We do like them, dreadfully. Sometimes women have sighed and wondered what the house would be like without overcoats thrown about in the hall, and every closet full of beloved old ragged clothes and shoes, and cigar ashes over things, and wild cries for the ancient hat they gave the gardener last week to weed in. But quite recently the women of this country and a lot of other countries have found out what even temporary absence means. A house without a man in it is as nice and tidy and peaceful and attractive and cheerful as a grave in a cemetery. It is as pleasant as Mark Twain's celebrated combination of rheumatism and St. Vitus dance, and as empty as a penny-in-the-slot chocolate machine in a railway station.

Not so very long ago there was a drawing in one of the magazines. It showed a row of faces, men with hooked noses, with cauliflower ears, with dish-faces, and flat faces, with smallpox scars, with hare lips. And underneath it said: "Never mind, every one of them is somebody's darling."

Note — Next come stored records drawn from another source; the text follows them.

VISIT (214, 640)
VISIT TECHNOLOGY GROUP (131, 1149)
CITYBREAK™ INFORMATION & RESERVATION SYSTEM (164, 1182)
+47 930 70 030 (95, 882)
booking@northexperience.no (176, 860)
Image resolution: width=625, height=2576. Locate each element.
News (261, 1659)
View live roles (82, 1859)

Women don't really care how their men look. But they want to look up to them--which is a reason I haven't given before for their sex superiority. It is really forced on them! And they want them kind and even a bit patronizing. Also they want them _well_, because a sick man can come the closest thing in the world to biting the hand that feeds him. And loyal, of course, and not too tidy--and to be hungry at meals. And not to be too bitter about going out in the evenings.

And the one thing they do not want is to have their men know how well they understand them. It is one of their pet little-boy conceits, this being misunderstood. It has survived from the time of that early punishment when each and every one of them contemplated running off and going to sea. Most of them still contemplate that running off. They visualize great spaces, and freedom, and tropic isles, and--well, you know. "Where there ain't no Ten Commandments and a man can raise a thirst." (You know, Irvin!)

Yes, they contemplate it every now and then, and then they go home, and put on a fresh collar for dinner, and examine the vegetable garden, and take the children out in the machine for a few minutes' fresh air, and have a pillow fight in the nursery, and--forget the other thing.

Which is exactly like a man.

[1] Will probably forget small attentions to his wife after marriage.

[2] Will always remember small attentions to his wife after marriage, especially when conscience troubles him.

[3] Receives constant attention from his family after marriage.

[The end]
Mary Roberts Rinehart's Essay: Isn't That Just Like a Man!